── Data supplied ──

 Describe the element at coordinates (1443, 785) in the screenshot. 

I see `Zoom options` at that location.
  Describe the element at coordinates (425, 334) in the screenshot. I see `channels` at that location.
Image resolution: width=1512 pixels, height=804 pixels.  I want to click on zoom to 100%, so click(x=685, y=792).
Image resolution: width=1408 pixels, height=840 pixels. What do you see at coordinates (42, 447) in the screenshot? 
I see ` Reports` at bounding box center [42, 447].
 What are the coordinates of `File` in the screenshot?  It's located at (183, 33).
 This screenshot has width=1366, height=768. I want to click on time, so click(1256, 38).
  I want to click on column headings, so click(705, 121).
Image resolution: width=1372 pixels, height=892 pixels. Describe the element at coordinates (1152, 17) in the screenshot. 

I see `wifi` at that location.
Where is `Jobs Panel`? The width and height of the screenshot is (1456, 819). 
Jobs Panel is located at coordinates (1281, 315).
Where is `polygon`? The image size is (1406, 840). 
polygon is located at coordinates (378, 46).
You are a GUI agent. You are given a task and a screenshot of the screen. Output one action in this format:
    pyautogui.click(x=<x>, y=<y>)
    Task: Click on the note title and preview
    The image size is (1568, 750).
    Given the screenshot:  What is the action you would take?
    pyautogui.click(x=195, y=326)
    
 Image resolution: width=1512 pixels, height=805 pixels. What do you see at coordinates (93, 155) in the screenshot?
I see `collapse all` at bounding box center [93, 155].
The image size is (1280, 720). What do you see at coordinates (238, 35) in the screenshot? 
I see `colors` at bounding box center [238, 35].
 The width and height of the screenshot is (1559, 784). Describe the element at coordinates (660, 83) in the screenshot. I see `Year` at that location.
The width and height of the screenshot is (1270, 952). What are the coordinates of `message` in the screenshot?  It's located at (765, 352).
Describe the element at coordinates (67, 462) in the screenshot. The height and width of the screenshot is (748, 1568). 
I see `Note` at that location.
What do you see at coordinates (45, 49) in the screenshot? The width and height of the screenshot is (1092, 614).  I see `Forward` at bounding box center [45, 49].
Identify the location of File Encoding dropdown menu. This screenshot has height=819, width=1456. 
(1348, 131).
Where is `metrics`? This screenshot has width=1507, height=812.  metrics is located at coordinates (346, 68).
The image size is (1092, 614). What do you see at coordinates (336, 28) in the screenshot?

───

**Task directions**
Rewrite all the records above, replacing "The image size is" with "The screenshot size is" and leaving everything else unchanged.

**Completed exercise**
 Describe the element at coordinates (1443, 785) in the screenshot. 

I see `Zoom options` at that location.
  Describe the element at coordinates (425, 334) in the screenshot. I see `channels` at that location.
Image resolution: width=1512 pixels, height=804 pixels.  I want to click on zoom to 100%, so click(x=685, y=792).
Image resolution: width=1408 pixels, height=840 pixels. What do you see at coordinates (42, 447) in the screenshot? 
I see ` Reports` at bounding box center [42, 447].
 What are the coordinates of `File` in the screenshot?  It's located at (183, 33).
 This screenshot has width=1366, height=768. I want to click on time, so click(1256, 38).
  I want to click on column headings, so click(705, 121).
Image resolution: width=1372 pixels, height=892 pixels. Describe the element at coordinates (1152, 17) in the screenshot. 

I see `wifi` at that location.
Where is `Jobs Panel`? The width and height of the screenshot is (1456, 819). 
Jobs Panel is located at coordinates (1281, 315).
Where is `polygon`? The screenshot size is (1406, 840). 
polygon is located at coordinates (378, 46).
You are a GUI agent. You are given a task and a screenshot of the screen. Output one action in this format:
    pyautogui.click(x=<x>, y=<y>)
    Task: Click on the note title and preview
    The screenshot size is (1568, 750).
    Given the screenshot:  What is the action you would take?
    pyautogui.click(x=195, y=326)
    
 Image resolution: width=1512 pixels, height=805 pixels. What do you see at coordinates (93, 155) in the screenshot?
I see `collapse all` at bounding box center [93, 155].
The screenshot size is (1280, 720). What do you see at coordinates (238, 35) in the screenshot? 
I see `colors` at bounding box center [238, 35].
 The width and height of the screenshot is (1559, 784). Describe the element at coordinates (660, 83) in the screenshot. I see `Year` at that location.
The width and height of the screenshot is (1270, 952). What are the coordinates of `message` in the screenshot?  It's located at (765, 352).
Describe the element at coordinates (67, 462) in the screenshot. The height and width of the screenshot is (748, 1568). 
I see `Note` at that location.
What do you see at coordinates (45, 49) in the screenshot? The width and height of the screenshot is (1092, 614).  I see `Forward` at bounding box center [45, 49].
Identify the location of File Encoding dropdown menu. This screenshot has height=819, width=1456. 
(1348, 131).
Where is `metrics`? This screenshot has width=1507, height=812.  metrics is located at coordinates (346, 68).
The screenshot size is (1092, 614). What do you see at coordinates (336, 28) in the screenshot?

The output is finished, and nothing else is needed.